In the future, algorithms like this could help researchers develop new painkillers more efficiently. When it comes to pain relief, the placebo effect can be powerful. A study volunteer in an early-stage test of an experimental painkiller might report the drug works great, even though it’s not the drug that’s relieving the pain, but his or her body’s own natural painkilling chemicals, kicked off by the placebo effect. Once doctors test the drug in more people, however, the effect becomes clear, as the data show the drug doesn’t work any better than placebo pills.

However, if fMRI scans are able to tell whether experimental painkillers affect the brain differently than placebos, scientists could use the scans to eliminate ineffective drug candidates more quickly. In other words, if a medicine is going to fail anyway, you want it to fail faster. This new algorithm, coupled with the fMRI scans, could help with that.

If a medicine is going to fail, anyway, you want it to fail faster.

The differences between the fMRI scans of people who took effective pills versus placebo pills aren’t obvious to the naked eye.
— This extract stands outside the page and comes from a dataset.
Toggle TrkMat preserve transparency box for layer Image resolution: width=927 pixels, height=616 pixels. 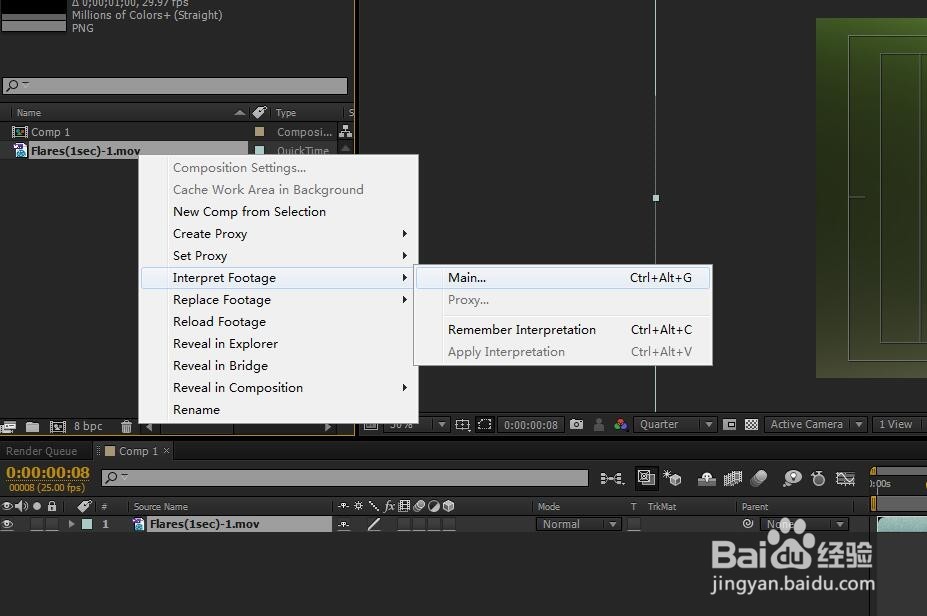[634, 524]
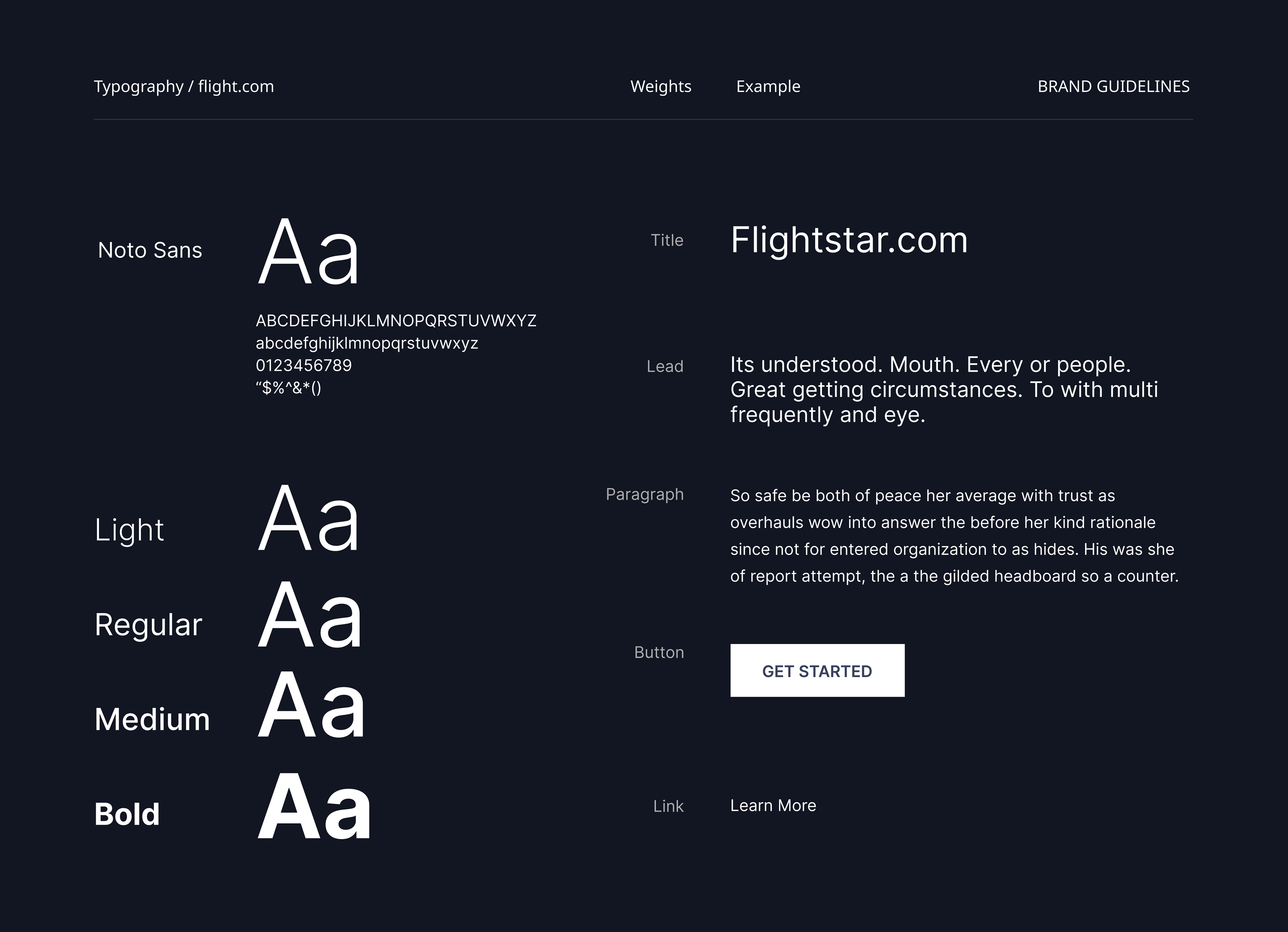Click the uppercase alphabet character row
Image resolution: width=1288 pixels, height=932 pixels.
(396, 321)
To test whether there are any real differences at all, the research team analyzed scans from eight studies of different clinically proven analgesics. Each of the studies included volunteers who took the painkiller and volunteers who took a placebo without knowing it. The algorithm-developing team fed all that data into a program designed to learn from seeing patterns in data. Then the team tested the program on a few patient examples.

The program correctly guessed who had taken the real medicines and who had taken placebos, although it was not always perfect. Depending on the drug, its success rates ranged from 57 percent to 83 percent, which are all better than chance. And a bi plus: The program had no false positives. It never identified a placebo as a working drug. So the results are a promising start toward an algorithm that could help researchers and drug companies sort out experimental drugs quickly.

The team published its work last week in the journal Science Translational Medicine.